Every data science professional should have basic knowledge of databases and data warehouse to accomplish all data science and other analytic projects.

2.3.1 What is Database?

A database is a collection of related data set collected from the real world. It is designed to be built and populated with data for a specific task. It is also a building block of data solutions. A database

Relational datatables in a relational database.

Figure 2.5: Relational datatables in a relational database.

  • offers the security of data and its access;
  • offers a variety of techniques to store and retrieve data;
  • acts as an efficient handler to balance the requirement of multiple applications using the same data;
  • A DBMS offers integrity constraints to get a high level of protection to prevent access to prohibited data;
  • allows users to access concurrent data in such a way that only a single user can access the same data at a time.

2.3.2 What is a Data Warehouse?

A data warehouse is an information system which stores historical and commutative data from single or multiple sources. It is designed to analyze, report, and integrate transaction data from different sources.

A basic structure of an organization’s data warehouse is depicted in the following.

Basic structure of data warehouse.

Figure 2.6: Basic structure of data warehouse.

A data warehouse.

  • helps business users to access critical data from some sources all in one place;
  • provides consistent information on various cross-functional activities;
  • helps you to integrate many sources of data to reduce stress on the production system.
  • helps you to reduce TAT (total turnaround time) for analysis and reporting.
  • helps users to access critical data from different sources in a single place so, it saves user’s time of retrieving data information from multiple sources. You can also access data from the cloud easily.
  • allows you to store a large amount of historical data to analyze different periods and trends to make future predictions.
  • enhances the value of operational business applications and customer relationship management systems
  • separates analytics processing from transactional databases, improving the performance of both systems
  • provides more accurate reports.

2.3.3 Difference between Database and Data Warehouse

Both databases and data warehouses use relational data structures. But they are different. A data warehouse exists as a layer on top of another database or databases (usually OLTP databases). The following table lists the difference between two systems.

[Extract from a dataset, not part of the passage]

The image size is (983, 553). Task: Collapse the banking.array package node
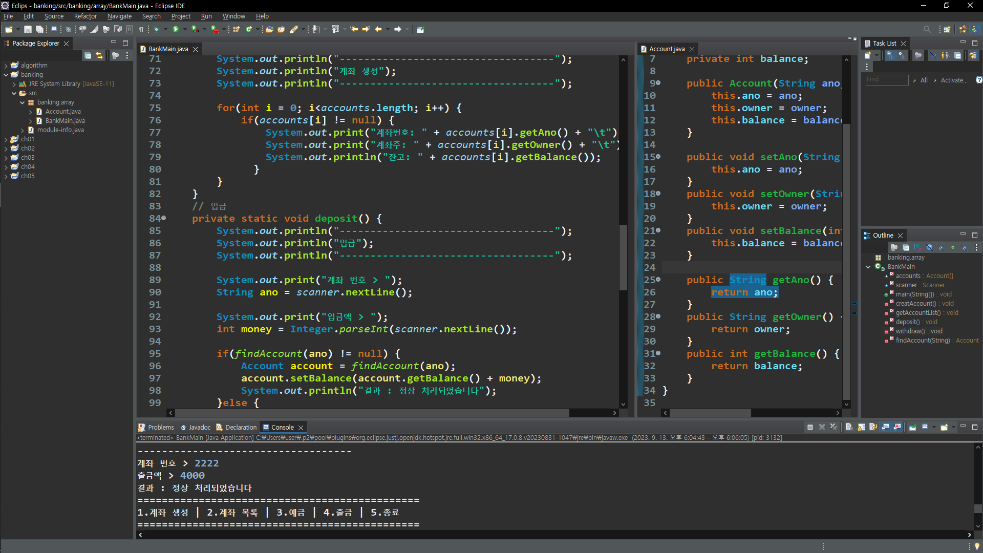click(22, 102)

Comparison between database and data warehouse.

Figure 2.7: Comparison between database and data warehouse.

2.3.4 Database Management System (DBMS)

Database Management Systems (DBMS) are software systems used to store, retrieve, and run queries on data. DBMS manages the data, the database engine, and the database schema, allowing for data to be manipulated or extracted by users and other programs. This helps provide data security, data integrity, concurrency, and uniform data administration procedures.

The following figure depicts the structure of a simple DBMS.

Comparison between database and data warehouse.

Figure 2.8: Comparison between database and data warehouse.

Structured query language (SQL) is a programming language for storing and processing information in a relational database. A relational database stores information in tabular form, with rows and columns representing different data attributes and the various relationships between the data values. We can use SQL statements to store, update, remove, search, and retrieve information from the database. We can also use SQL to maintain and optimize database performance.

2.3.5 Some Definitions and Notations of Relational Tables

  • Names Associated with Relational Tables

Name – each relation in a relational database should have a name that is unique among other relations.

Attribute – each column in a relation.

The degree of the relation – the total number of attributes for a relation.

Tuple – each row in a relation.

The cardinality of the relation – the total number of rows in a relation.

  • Operations among Relational Tables

In a relational database, we can define several operations to create new relations out of the existing ones.

  • Basic operations are

    • Unary Operation: Insert, Delete, Update, Select, Project,
    • Binary Operation: Join, Union, Intersection, Difference.